The neoliberal approach to education and schooling has gradually risen in the world since the middle of the 20th century. In terms of this approach, the social and other aspects of reality, including education and schooling, are seen through the lens of economics and business only (Adams 2006:8). It tends to view education through the lens of economic growth (Maistry 2014:7). Education itself is expected to be cost-effective (Maistry 2014:63) and provide the human power for economic growth (Welch 1998:158) and hence be technologised, commodified and saleable (Welch 1998:160). In essence, schools are seen as business corporations in which the government and parents invest in knowledge as a commodity and in the future of young people. Acculturation through education has become redefined as the acquisition of social and human capital (Rustin 2016:149), and schools are seen as institutions for the sorting and grading of the human resources that the economy might need in the future (Rustin 2016:148). The purposes of education and of schooling should be in sync with
these views of the essence of education and of the place and role of schools in society; education has to serve the needs of the economy (Maistry 2014:60) and therefore should aid in the formation of an individual who can possess, that is, who can create personal wealth for himself or herself, with the capacity to earn and pay wherever necessary, a possessor of private property and capital, intent on making money and profit, and focussed on self-interest and enrichment, individuals who will be useful to the (national) economy (Welch 1998:165), can serve ‘conservative’
(i.e. neoliberal) political interests and be useful to the industrialising economy (Welch 1998:164–165). It furthermore has to provide the workforce needed for the economy (Rustin 2016:150), including a new administrative elite (Rustin 2016:149) – individuals who can compete in the open market and can effectively participate in a global economy (Adams 2006:3; Rustin 2016:150).

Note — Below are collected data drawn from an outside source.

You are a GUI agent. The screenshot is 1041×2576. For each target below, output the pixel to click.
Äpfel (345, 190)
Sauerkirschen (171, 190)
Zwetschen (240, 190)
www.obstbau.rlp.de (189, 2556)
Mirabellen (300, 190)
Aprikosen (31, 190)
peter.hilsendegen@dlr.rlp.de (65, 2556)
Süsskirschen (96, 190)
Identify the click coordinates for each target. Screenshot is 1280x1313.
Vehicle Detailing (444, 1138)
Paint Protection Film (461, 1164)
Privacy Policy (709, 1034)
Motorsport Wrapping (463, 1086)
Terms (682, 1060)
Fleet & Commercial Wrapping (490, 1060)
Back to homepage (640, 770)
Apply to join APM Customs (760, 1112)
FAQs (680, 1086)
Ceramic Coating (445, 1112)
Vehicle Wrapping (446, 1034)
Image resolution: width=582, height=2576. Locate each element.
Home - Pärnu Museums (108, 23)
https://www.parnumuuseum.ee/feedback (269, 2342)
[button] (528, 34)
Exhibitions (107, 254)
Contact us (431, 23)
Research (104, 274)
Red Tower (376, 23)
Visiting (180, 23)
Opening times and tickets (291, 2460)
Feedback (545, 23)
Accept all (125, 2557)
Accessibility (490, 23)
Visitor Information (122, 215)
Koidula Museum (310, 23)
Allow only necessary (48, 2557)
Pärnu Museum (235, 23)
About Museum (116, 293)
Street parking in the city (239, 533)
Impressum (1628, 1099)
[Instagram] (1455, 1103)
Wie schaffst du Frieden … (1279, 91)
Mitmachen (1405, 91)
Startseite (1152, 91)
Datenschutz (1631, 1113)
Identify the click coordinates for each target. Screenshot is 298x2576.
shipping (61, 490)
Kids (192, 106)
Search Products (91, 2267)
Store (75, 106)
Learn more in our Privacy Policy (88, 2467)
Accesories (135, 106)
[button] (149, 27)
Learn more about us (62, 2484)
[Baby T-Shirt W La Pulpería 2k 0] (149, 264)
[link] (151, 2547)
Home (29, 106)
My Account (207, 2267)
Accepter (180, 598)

This approach to teaching–learning, education in a formative sense and particularly schooling, has several implications for how human beings in education (homo educandus) are seen and hence also the discipline in schools. From a tender age, children are seen and educated as competitors and clients in the world market in which corporations do their business. From a very young age, they are educated to want more than what they ‘need to have’; there are many ‘nice to haves’ in affluent societies (shops and markets) and often their parents and carers honour children’s wishes to possess even relatively useless commodities. They soon learn in schools that they have to be strongly competitive and master the secrets of entrepreneurship to be successful as well as effective and efficient in this ‘world’ (cf. the entrepreneurship days held in even primary schools). They begin seeing themselves as human capital and the knowledge and skills that they attain in school as resources or commodities to help them get ahead in life, and also ahead of all competition. The school prepares them for job competition in the open market and to be able to meet market needs. In brief, their school education (and also beyond the schools, in the wider community as well as in their parental homes) moulds them into homo economicus [market actors]
instead of homo educandus [fully educated human beings].
As homo economicus, they soon learn the ‘value’ of individualism, entrepreneurship, competition, profit-making, consumption, utility maximisation, accountability and performance.
The neoliberal approach seems to have a threefold effect on schooling and the teaching–learning process. Neoliberalism has, firstly, in many schools infused the entire atmosphere of schooling to such an extent that schools have lost sight of their basic pedagogical or formative mission and have adopted a ‘metric fetish’ policy, a policy of chasing qualifications and of measuring achievement, of measuring and cataloguing, of ‘measuring madness’, ‘governance by data, disciplining and technologies of the self, of humiliation as organising value’. In the process, schools tend to become ‘data-driven systems’ intent upon rating and ranking, and their work becomes based on a ‘materialisation of values’ (Robbins & Kovalchuk 2012:198-203). Secondly, this lack of insight into the basic formative task of educators, of those who fail to see that the youngsters have to be guided to maturity in the fullest sense of the word, leads to reactions on the part of the learners (students). As they are not being recognised as complete human beings in their own right but rather as homo economicus-in-the-making, they become disruptive, insubordinate and disturb the peace and order that the school requires for its operations, all of which can be seen as reactions to the neoliberal character and approach, to the consumerist idealism of the school. Thirdly, the disruptive actions of learners who react in such ways to the neoliberal tendencies in and of the school elicit a zero-tolerance approach and the institution of a
‘curriculum of criminalisation’ on the part of the school in response to ill-discipline and antisocial behaviour by the students. In some schools, this could take the form of organised violence against the perpetrators, even to the extent of using Taser guns against them (Robbins & Kovalchuk 2012:199, 203, 214). It could be concluded on the basis of this outline of the impact of neoliberalism on schooling and education that an ideal for the school as formulated by Rudin (1976:203) more than four decades ago has not materialised in the meantime, at least not for those schools
that identify with a neoliberal ethos. In his (Rudin 1976:203) opinion, the young in schools will be best prepared for the future
‘by a school that itself is symbolic of the healthy society and that affords authentic engagement with real events’.